O levantamento feito pelo instituto de pesquisa Ipsos, baseado em 502 entrevistas telefônicas, ainda mostra que a mudança ocorre, em média, um mês após a compra do equipamento. E entre os 73% dos usuários que desinstalaram o sistema operacional, 64% afirmaram que a troca foi realizada gratuitamente, seja por intermédio de amigos, parentes ou técnicos. Já 26% confirmaram a compra e instalação do novo sistema operacional, uma forte evidência de utilização de cópias ilegais.
"Na verdade, o resultado do estudo não indica que a migração tenha se dado com software original, mas nos casos em que houve algum tipo de pagamento, os valores declarados indicam que a solução usada provavelmente não foi uma original", assinala o presidente da Abes, Jorge Sukarie.
"O estudo comprova o sucesso do programa quando mostra que as máquinas foram compradas pelo público-alvo e que as condições de preço e financiamento foram o grande atrativo. Foi detectada, entretanto, uma conseqüência indesejada, que foi a troca do sistema operacional. A pesquisa não procurou levantar as razões da troca, mas é muito provável que o desconhecimento sobre a utilização tenha induzido o usuário à migração, sem atentar para uma eventual irregularidade neste processo", afirma Sukarie.
PIRATARIA Outra possível causa para o elevado índice de mudança pode ser entendido pela falta de softwares compatíveis com a plataforma aberta e que compromete a popularização do sistema do pingüim.
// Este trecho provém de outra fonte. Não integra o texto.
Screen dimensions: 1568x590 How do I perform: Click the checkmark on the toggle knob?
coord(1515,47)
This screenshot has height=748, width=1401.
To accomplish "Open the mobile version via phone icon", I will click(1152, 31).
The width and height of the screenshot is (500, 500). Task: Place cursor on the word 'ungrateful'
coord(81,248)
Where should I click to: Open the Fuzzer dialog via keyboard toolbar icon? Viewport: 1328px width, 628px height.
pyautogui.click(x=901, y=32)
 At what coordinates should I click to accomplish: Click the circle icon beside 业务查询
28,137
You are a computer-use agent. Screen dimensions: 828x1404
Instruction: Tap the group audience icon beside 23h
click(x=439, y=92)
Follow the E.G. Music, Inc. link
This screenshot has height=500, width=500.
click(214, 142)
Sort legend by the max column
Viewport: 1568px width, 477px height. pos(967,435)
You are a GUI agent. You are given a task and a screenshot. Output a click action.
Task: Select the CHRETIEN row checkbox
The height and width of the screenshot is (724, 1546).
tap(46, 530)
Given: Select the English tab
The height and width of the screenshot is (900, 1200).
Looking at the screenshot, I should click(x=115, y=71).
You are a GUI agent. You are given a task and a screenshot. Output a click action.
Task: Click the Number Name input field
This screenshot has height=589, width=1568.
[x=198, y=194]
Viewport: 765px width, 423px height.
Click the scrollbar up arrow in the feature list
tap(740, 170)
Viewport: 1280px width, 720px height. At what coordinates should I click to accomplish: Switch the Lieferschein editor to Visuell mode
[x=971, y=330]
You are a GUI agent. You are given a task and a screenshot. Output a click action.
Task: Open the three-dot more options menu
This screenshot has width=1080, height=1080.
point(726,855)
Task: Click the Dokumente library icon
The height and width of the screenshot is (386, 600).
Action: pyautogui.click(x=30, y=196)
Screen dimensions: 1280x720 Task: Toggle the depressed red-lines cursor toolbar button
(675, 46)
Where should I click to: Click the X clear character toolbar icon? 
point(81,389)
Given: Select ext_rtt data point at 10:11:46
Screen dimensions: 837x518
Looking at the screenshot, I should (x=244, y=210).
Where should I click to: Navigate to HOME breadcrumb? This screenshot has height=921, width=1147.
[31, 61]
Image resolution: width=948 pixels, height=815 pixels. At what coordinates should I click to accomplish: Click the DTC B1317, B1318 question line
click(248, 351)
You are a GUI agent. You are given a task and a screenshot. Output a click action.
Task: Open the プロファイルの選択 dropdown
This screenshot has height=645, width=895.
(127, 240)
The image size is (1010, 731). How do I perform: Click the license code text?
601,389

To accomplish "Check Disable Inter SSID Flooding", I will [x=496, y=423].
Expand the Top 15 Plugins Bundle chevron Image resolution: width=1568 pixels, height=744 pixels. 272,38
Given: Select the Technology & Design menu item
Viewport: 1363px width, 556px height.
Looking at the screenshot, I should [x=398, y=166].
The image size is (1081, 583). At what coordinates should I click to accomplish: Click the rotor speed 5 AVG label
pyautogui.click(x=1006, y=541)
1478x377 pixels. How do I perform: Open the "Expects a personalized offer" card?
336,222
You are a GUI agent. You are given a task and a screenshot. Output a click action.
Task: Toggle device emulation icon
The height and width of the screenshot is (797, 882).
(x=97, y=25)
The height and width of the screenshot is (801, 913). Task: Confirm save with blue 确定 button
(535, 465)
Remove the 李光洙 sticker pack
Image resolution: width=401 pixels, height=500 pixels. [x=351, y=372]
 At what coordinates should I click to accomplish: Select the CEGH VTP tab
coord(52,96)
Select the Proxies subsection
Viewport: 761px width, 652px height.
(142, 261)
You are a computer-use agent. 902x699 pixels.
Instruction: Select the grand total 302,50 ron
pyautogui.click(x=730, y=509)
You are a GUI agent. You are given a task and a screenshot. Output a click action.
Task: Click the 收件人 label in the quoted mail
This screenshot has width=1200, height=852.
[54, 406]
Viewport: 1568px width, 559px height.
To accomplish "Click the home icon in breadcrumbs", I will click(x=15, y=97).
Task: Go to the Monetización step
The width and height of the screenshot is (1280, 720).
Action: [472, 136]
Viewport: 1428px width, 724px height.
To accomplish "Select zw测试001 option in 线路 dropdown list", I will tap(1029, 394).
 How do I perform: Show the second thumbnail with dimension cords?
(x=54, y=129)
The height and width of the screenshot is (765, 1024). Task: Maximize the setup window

Para um dos coordenadores do programa de PC popular, Sérgio Rosa, o problema não está no sistema operacional utilizado nos computadores oferecidos pelo projeto. "O Linux não é o problema. Temos que cuidar é da pirataria no Brasil que é uma questão que preocupa todo o Brasil", salienta.
A instalação do sistema operacional Windows Starter Edition, versão simplificada do Windows, da Microsoft, chegou a ser oferecida por alguns fabricantes, como opção para quem adquirisse o Computador para Todos. No entanto, a prática, chamada de dual boot, foi proibida pelo governo em setembro.
"Se comercializarmos o Windows Start Edition, as pessoas vão piratear de qualquer forma. Contamos com empresas que investem em soluções de softwares abertos e dão manutenção para os seus aplicativos. Se a Microsoft abrir o Start Edition (código) e colocar 22 aplicativos livres, com certeza o governo aprova", conta.
De acordo com Sérgio Rosa, o programa já comercializou 400 mil desktops. No entanto, mesmo com a migração de software livre para o pago o programa tem atingido seu objetivo de aumentar a venda de micros à população menos favorecida. Os principais incentivos se deram por meio da redução de preços dos equipamentos e aumento do volume de financiamento. Os dados mostram ainda que quase 70% dos entrevistados se enquadravam nas classes C e D, enquanto 86% adquiriram seu primeiro computador.